18.10. Randomly select an image, rotate, and make prediction#
import random
import torchvision.transforms.functional as TF
# Randomly select an image from the MNIST test dataset
random_idx = random.randint(0, len(mnist_test_dataset) - 1) # Select a random index
img, true_label = mnist_test_dataset[random_idx] # Get the image and true label
img = img.unsqueeze(0) # Add batch dimension [1, 1, 28, 28]

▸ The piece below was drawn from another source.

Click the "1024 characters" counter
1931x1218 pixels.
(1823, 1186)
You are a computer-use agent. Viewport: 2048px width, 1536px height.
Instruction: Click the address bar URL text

# Rotate the image by a random angle
angle = random.uniform(-55, 55) # Choose a random angle between -90 and 90 degrees
rotated_img = TF.rotate(img, angle) # Rotate the image
# Make a prediction with the rotated image
pred = model(rotated_img) # Run through the model
y_pred = torch.argmax(pred) # Get the predicted label
# Plot the rotated image and show both the prediction and the true label
fig, ax = plt.subplots()
ax.set_xticks([]); ax.set_yticks([])
# Display the rotated image
ax.imshow(rotated_img.squeeze(), cmap='gray_r')
# Show predicted and true labels
ax.text(0.5, -0.1, f'Pred: {y_pred.item()}, True: {true_label}', size=15, color='blue',
horizontalalignment='center', verticalalignment='center', transform=ax.transAxes)
plt.show()
print(f"angle: {angle:1.2f}")

angle: 19.74
18.11. Add an extra convolutional layer#
Can you add to the prior model, before flattening, an extra convolutional layer 5x5x128? Please adjust the two FC layers to match the new dimensions.